Reference no: EM132484781
Question 1) Define each of the following terms:
a. Working capital; net working capital; net operating working capital
b. Relaxed policy; restricted policy; moderate policy
c. Permanent current operating assets; temporary current operating assets
d. Moderate (maturity matching) financing policy; aggressive financing policy; conservative financing policy
e. Inventory conversion period; average collection period; payables deferral period; cash conversion cycle
f. Cash budget; target cash balance
g. Transactions balances; compensating balances; precautionary balances
h. Trade discounts
i. Credit policy; credit period; credit standards; collection policy; cash discounts
j. Account receivable; days sales outstanding; aging schedule
k. Accruals; trade credit
l. Stretching accounts payable; free trade credit; costly trade credit
m. Promissory note; line of credit; revolving credit agreement
n. Commercial paper; secured loan
Question 2) What are the two principal reasons for holding cash? Can a firm estimate its target cash balance by summing the cash held to satisfy each of the two reasons?
Question 3) Is it true that, when one firm sells to another on credit, the seller records the transaction as an account receivable while the buyer records it as an account payable and that, disregarding discounts, the receivable typically exceeds the payable by the amount of profit on the sale?
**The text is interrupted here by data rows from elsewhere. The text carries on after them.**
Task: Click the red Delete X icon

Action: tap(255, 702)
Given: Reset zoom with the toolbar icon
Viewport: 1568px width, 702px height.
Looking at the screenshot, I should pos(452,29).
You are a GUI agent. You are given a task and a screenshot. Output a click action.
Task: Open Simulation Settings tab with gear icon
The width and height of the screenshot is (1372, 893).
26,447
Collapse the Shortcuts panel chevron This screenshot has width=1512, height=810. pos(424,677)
Question 4) What are the four elements of a firm's credit policy? To what extent can firms set their own credit policies as opposed to accepting policies that are dictated by its competitors?
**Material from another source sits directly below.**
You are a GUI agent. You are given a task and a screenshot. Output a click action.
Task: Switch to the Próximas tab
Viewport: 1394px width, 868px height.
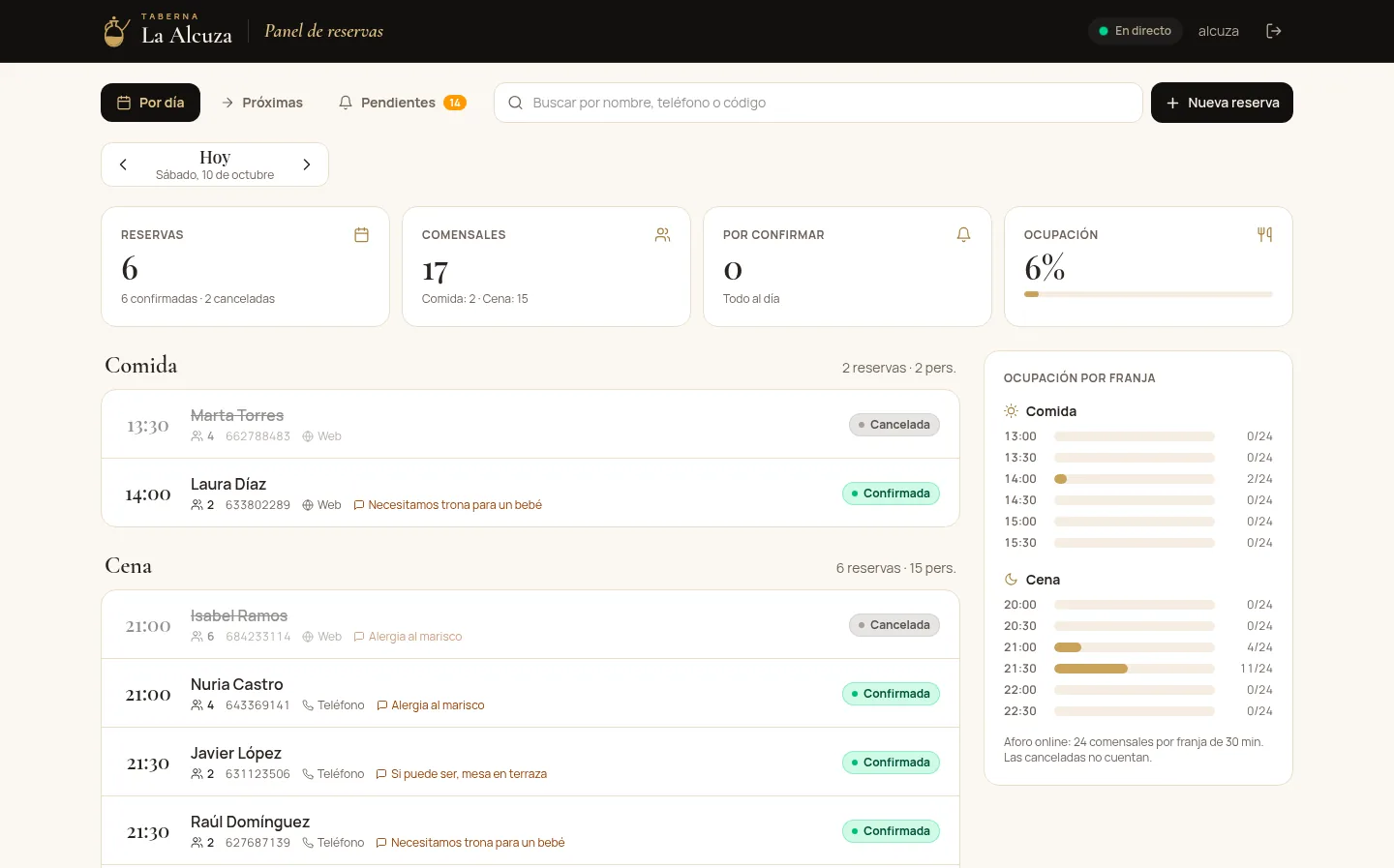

Question 5) What are the advantages of matching the maturities of assets and liabilities? What are the disadvantages?
Question 6) From the standpoint of the borrower, is long-term or short-term credit riskier? Explain. Would it ever make sense to borrow on a short-term basis if short-term rates were above long-term rates?
Question 7) Discuss this statement: "Firms can control their accruals within fairly wide limits."
Question 8) Is it true that most firms are able to obtain some free trade credit and that additional trade credit is often available, but at a cost? Explain.
Question 9) What kinds of firms use commercial paper?